The safety and scientific validity of this study is the responsibility of the study sponsor and investigators. Listing a study does not mean it has been evaluated by the U.S. Federal Government. Read our disclaimer for details. Identifier: NCT00654836
Recruitment Status : Completed
First Posted : April 9, 2008
Results First Posted : September 14, 2017
Last Update Posted : September 14, 2017
Genentech, Inc.
Celgene Corporation
Information provided by (Responsible Party):
Shelly Lo, Loyola University

Brief Summary:

RATIONALE: Drugs used in chemotherapy, such as carboplatin and paclitaxel albumin-stabilized nanoparticle formulation, work in different ways to stop the growth of tumor cells, either by killing the cells or by stopping them from dividing.

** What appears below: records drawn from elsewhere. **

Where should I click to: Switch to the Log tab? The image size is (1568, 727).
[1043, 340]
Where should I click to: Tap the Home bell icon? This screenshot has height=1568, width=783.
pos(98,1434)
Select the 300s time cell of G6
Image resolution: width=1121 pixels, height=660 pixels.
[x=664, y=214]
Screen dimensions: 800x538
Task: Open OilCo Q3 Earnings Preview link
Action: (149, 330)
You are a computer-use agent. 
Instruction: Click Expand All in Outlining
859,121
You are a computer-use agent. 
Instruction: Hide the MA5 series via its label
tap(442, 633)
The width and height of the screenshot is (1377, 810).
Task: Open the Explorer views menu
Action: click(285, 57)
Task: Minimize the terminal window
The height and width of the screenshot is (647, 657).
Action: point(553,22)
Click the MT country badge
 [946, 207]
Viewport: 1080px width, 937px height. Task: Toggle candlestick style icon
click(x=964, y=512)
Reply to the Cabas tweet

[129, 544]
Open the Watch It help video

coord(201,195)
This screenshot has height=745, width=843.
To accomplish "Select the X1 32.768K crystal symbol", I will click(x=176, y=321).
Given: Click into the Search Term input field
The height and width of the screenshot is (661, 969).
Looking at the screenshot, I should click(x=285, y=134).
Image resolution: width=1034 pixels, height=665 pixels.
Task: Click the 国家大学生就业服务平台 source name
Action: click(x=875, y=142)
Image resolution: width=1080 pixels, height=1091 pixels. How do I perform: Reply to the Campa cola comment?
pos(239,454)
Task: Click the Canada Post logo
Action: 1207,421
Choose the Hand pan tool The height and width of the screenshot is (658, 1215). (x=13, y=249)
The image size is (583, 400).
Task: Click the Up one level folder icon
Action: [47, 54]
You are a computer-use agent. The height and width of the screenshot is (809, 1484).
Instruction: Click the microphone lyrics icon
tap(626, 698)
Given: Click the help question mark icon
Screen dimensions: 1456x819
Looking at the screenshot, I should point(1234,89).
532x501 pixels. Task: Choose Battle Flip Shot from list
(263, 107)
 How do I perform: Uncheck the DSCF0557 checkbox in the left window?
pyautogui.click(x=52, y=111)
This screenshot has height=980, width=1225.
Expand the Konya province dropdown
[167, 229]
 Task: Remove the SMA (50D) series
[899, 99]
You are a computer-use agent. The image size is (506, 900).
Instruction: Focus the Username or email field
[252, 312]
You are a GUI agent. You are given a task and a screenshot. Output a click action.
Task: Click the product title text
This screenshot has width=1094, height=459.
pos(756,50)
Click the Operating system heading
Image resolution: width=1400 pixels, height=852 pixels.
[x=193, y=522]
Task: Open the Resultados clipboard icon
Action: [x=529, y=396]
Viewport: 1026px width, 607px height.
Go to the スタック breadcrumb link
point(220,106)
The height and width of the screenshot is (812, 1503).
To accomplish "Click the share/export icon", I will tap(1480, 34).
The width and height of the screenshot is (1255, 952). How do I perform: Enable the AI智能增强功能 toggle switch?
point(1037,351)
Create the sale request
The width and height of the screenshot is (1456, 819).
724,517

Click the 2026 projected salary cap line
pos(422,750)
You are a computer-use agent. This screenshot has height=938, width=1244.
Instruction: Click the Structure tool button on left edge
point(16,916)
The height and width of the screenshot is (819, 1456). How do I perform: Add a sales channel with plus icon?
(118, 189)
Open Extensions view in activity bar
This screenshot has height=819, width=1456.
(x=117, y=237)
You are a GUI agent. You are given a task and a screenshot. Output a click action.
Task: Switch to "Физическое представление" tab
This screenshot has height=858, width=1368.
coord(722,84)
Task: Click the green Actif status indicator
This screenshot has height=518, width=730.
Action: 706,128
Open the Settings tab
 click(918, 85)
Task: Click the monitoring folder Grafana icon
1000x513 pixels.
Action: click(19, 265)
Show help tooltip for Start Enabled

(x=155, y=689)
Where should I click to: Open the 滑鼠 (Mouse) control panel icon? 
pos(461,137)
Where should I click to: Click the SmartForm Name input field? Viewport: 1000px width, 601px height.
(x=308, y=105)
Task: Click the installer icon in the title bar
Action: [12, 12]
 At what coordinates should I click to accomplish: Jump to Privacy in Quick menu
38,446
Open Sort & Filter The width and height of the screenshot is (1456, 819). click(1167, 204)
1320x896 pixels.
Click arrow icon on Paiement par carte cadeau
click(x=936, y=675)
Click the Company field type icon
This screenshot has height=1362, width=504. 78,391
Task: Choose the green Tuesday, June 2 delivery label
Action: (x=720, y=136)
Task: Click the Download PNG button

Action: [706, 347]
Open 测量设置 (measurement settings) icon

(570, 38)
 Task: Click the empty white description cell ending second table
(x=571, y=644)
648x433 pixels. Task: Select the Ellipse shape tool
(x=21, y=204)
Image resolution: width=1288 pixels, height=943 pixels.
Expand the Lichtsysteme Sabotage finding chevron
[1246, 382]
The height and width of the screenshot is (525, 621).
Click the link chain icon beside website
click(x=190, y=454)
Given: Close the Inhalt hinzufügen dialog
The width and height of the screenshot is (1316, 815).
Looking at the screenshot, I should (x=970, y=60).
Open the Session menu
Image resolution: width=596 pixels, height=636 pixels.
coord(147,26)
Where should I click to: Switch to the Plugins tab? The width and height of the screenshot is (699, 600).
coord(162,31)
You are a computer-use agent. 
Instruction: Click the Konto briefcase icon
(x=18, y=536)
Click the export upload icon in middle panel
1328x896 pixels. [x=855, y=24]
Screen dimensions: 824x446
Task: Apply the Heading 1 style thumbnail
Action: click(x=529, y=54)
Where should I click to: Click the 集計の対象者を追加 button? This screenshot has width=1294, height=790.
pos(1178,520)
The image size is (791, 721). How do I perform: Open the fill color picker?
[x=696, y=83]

Monoclonal antibodies, such as bevacizumab, can block tumor growth in different ways. Some block the ability of tumor cells to grow and spread. Others find tumor cells and help kill them or carry cancer-killing substances to them. Bevacizumab may also stop the growth of breast cancer by blocking blood flow to the tumor. Giving carboplatin and paclitaxel together with bevacizumab may kill more tumor cells.

PURPOSE: This phase II trial is studying how well giving carboplatin and paclitaxel together with bevacizumab works in treating patients with locally recurrent or metastatic breast cancer.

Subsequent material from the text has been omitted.